Immigration issues have been dominating the news with increasing frequency, leading to a heightened awareness of the various statuses. While most people understand the difference between a student or tourist visa and an H1B or EB-5, there continues to be some confusion over permanent residency vs. citizenship. While both immigration categories allow you to stay in the U.S. indefinitely, what are the principal differences between them.? In this blog, the team at Pollak, PLLC addresses this question.
What Is A Lawful Permanent Resident?
Obtaining legal permanent residence status, also known as a green card, is the first step towards citizenship for many newcomers. Typically, they become permanent residents because they have been sponsored by a family member or employer, gained asylum or refugee status, won a visa lottery, or qualified under another recognized category.

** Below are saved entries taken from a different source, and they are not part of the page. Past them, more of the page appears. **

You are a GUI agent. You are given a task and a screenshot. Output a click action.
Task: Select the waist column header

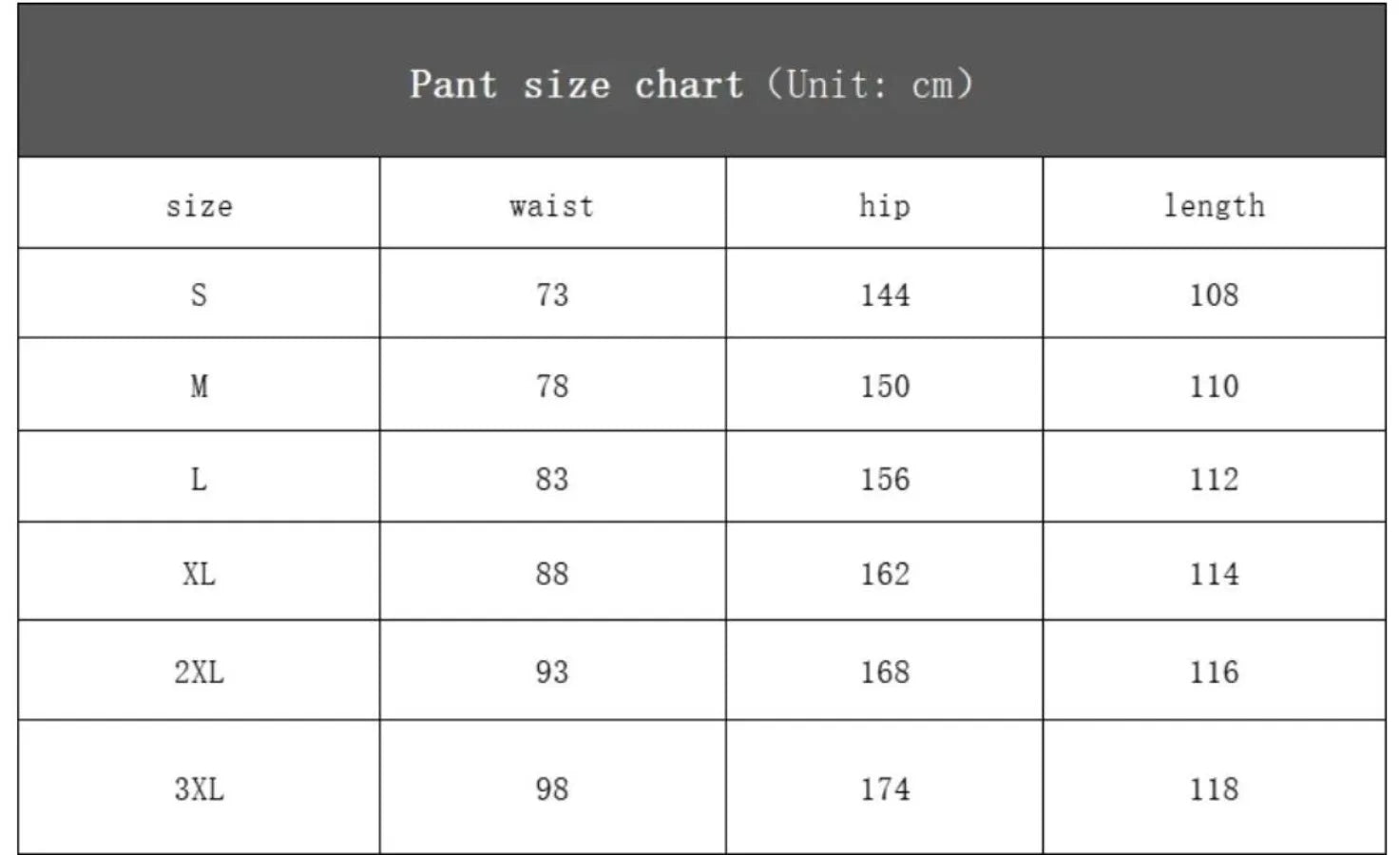tap(551, 205)
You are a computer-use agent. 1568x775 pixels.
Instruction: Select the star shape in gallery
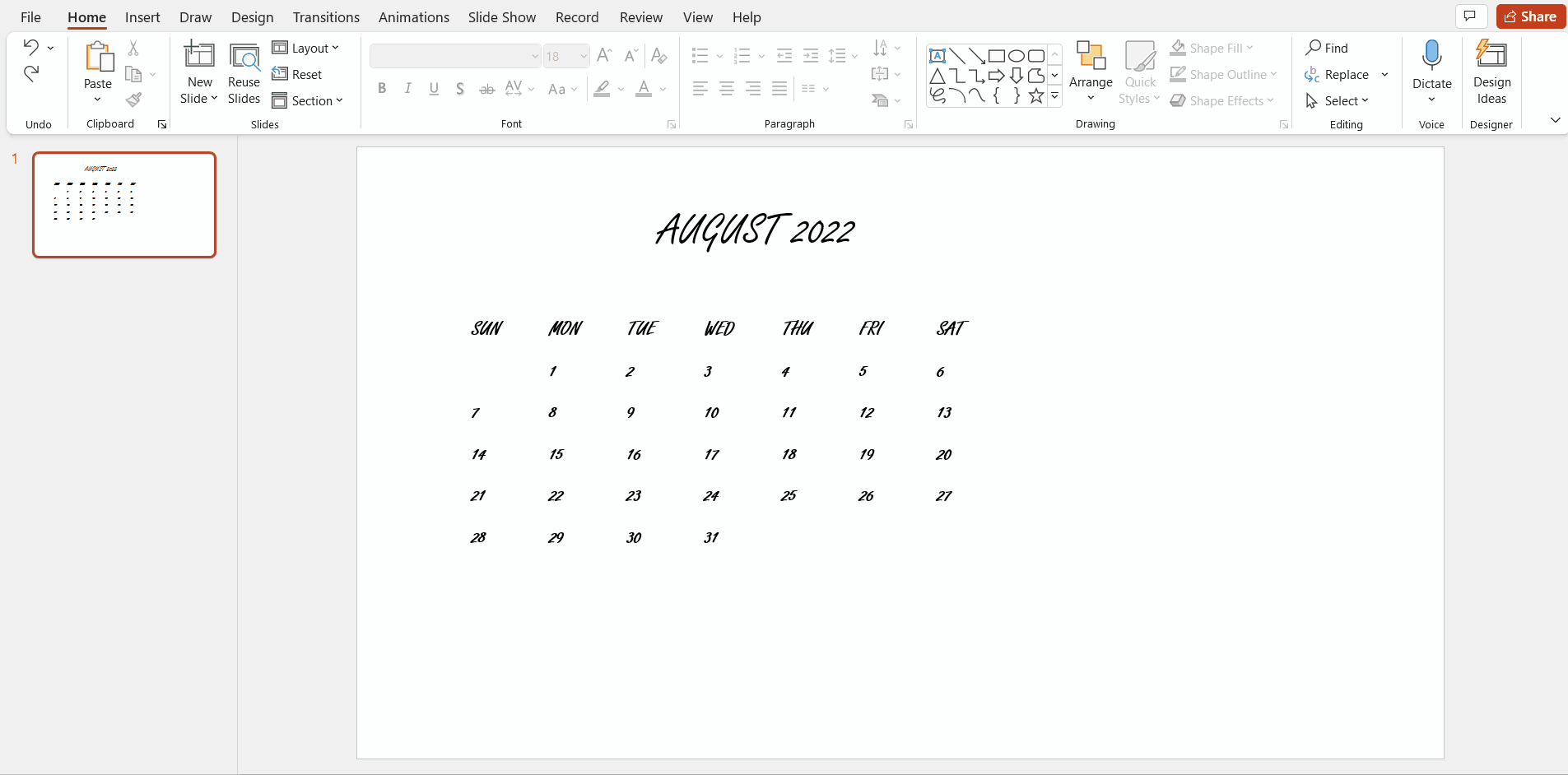point(1036,96)
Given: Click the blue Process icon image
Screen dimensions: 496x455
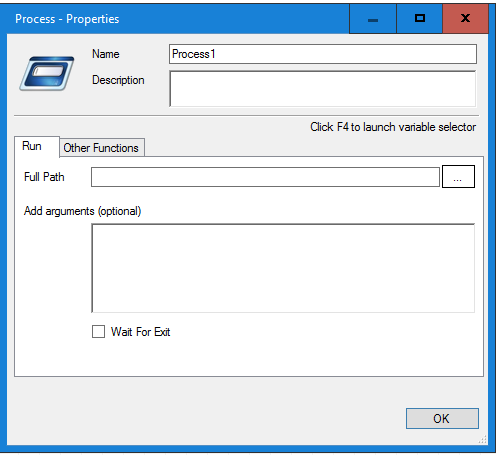Looking at the screenshot, I should [x=47, y=73].
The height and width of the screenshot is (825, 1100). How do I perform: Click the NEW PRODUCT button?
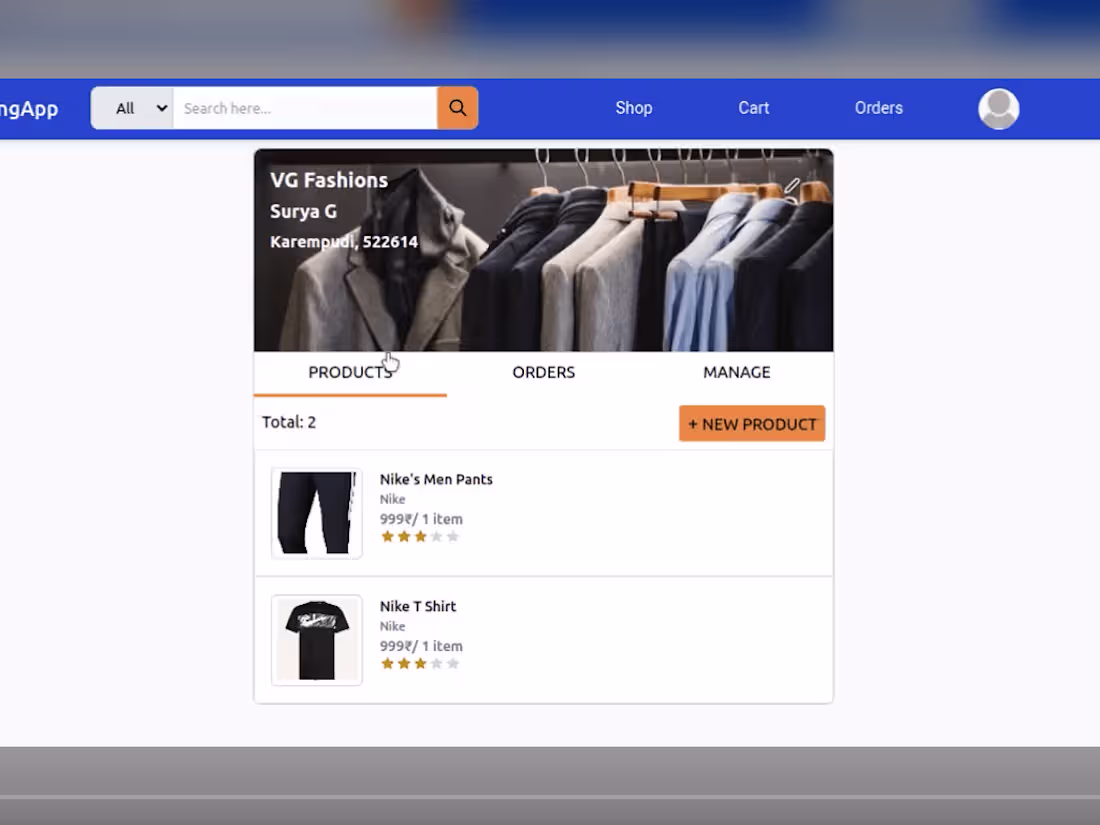(752, 423)
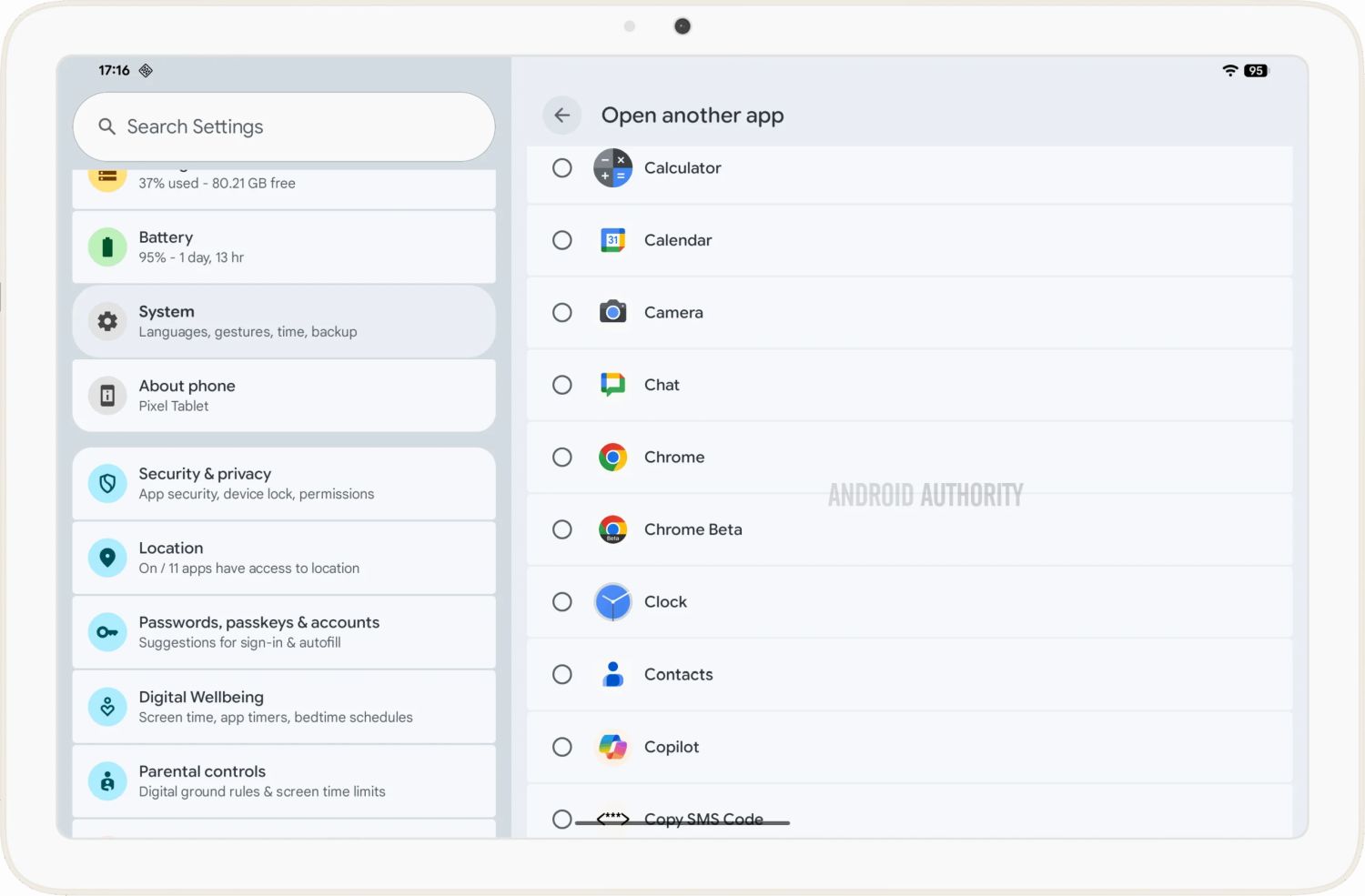The width and height of the screenshot is (1365, 896).
Task: Choose the Contacts radio button
Action: (x=562, y=674)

If permanent residents pass the required tests, demonstrate continuous residency in the United States, show good moral character throughout their residency, and are not convicted of a deportable offense, they can apply for citizenship after five years (three if they are married to a U.S. citizen). Upon receiving a green card, those who served honorably in the US Armed Forces for at least one year are eligible to apply for citizenship.
While permanent residents are not citizens, they enjoy privileges not available to nonimmigrant visa holders, such as:
- An ability to petition for immediate family members to join them (spouses and minor and adult children)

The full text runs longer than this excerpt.